Like coming home for a family reunion, where you know everybody and even mostly love them but you also are aware of every wart and goiter, every skeleton in the closet -- and you know who always fights with whom, and which uncle you never leave the children with.

And because Connelly does his research, when The Scarecrow takes us into the world of computers and hacking and identity destruction and surveillance, it's all smart and believable. This is rare. Most writers -- especially screenwriters -- make idiotic mistakes in dealing with computers and what they can and can't do and how they work. But Connelly's nefarious villain is really quite plausible. Which makes him far more scary.

As with most mystery-thrillers, the climax has the hero in a fight to the death. Only it's not a fight, really. It involves a method of murder I've never seen anyone use in fiction before. That's flat-out hard to do these days. But it's Michael Connelly we're talking about, so ... no surprise.

*

Elmore Leonard has earned the blurbs on his latest book, Road Dogs: "No one is Leonard's equal." "The Hottest Thriller Writer in the U.S." "The greatest crime writer of our time, perhaps ever." "Crime Fiction's greatest living practitioner."

And those quotes aren't from reviewers in obscure local weeklies. They're from the Chicago Tribune, Time magazine, the New York Times Book Review, and Washington Post Book World.

And Road Dogs takes place in prime Elmore Leonard territory. Bank robber Jack Foley, whom we first met in Out of Sight, makes a very useful friend in prison, where he's serving a thirty-year sentence, inflated because he got involved in a prison break.

The friend is Cundo Rey, a criminal who happens to be extraordinarily rich, and Rey manages to get a lawyer to spring Foley from jail. Foley's job once he's out is to go live in one of Rey's houses in Venice Beach, California, and look out for Rey's wife, Dawn Navarro, a professional (and of course fake) psychic.

Everybody's a crook. There are no good guys. What makes us like Foley is that, without making a show of it, he's nicer than the other people and mostly smarter than they are, too. But he has no problem killing when it seems like the right thing to do.

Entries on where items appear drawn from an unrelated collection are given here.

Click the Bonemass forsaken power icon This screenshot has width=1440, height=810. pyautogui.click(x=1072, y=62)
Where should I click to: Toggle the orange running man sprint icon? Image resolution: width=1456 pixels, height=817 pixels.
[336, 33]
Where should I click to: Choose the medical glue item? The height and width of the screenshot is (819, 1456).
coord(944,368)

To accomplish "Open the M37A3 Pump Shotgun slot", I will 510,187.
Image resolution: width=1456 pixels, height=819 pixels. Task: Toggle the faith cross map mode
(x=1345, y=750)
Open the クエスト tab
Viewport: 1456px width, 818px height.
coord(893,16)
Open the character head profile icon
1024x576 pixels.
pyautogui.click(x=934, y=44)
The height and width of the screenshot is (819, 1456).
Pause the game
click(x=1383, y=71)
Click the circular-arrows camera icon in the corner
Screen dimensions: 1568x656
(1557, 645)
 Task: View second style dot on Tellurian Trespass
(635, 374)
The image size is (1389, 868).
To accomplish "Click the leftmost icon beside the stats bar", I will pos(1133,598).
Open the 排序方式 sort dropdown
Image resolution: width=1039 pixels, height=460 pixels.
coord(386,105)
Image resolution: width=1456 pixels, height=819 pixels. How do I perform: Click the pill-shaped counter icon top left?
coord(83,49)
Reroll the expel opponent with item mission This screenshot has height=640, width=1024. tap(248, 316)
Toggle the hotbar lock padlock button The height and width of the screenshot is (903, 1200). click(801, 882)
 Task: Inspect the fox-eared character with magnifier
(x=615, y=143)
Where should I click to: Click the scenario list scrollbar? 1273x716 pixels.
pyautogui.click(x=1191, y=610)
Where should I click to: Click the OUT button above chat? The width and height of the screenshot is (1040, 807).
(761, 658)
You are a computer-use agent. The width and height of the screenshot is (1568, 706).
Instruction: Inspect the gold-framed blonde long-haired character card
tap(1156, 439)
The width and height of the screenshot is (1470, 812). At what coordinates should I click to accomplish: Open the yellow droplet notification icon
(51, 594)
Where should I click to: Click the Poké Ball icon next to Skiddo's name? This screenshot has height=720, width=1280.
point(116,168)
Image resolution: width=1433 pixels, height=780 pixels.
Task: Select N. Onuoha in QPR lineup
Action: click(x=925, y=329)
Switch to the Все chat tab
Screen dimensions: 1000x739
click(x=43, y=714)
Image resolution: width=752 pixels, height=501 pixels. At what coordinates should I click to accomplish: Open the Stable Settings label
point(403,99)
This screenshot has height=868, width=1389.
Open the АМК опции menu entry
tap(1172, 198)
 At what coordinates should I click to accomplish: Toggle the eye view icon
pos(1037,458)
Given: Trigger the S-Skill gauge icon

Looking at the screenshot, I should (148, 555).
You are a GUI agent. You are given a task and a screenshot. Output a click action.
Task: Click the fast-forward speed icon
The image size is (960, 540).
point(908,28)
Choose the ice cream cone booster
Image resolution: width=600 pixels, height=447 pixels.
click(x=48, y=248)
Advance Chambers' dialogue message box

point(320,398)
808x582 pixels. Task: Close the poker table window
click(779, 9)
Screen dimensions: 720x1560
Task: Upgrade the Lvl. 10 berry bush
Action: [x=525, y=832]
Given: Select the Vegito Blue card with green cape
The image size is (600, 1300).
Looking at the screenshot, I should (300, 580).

And so even though this book is a terrific read, I actually felt guilty for enjoying it. So guilty that in fact by the end I really wasn't enjoying it. I wanted the cops to come in and arrest everybody. Or shoot everybody. Fortunately, they pretty much end up all killing each other, but ...

I guess I'm getting so old that I prefer to spend my time with people I actually like and admire. I like and admire Elmore Leonard as a writer (no, we've never met), but I don't like or admire any of his characters. They're all people that I'd rather leave a party than spend time in the same room with.

Of course, most parties I'd rather leave because I don't much like parties -- too many people -- so don't go by me. The blurbs about Leonard are true. This book is first-rate. I'm completely wrong to have found it so distasteful. And besides, what kind of hypocrite am I, to recommend No Such Creature, which is every bit as full of unpleasant criminals, and then diss Road Dogs?

All I can say is, when I read No Such Creature I wasn't quite fed up yet with novels about low-life scum, and now I am. For the time being, anyway.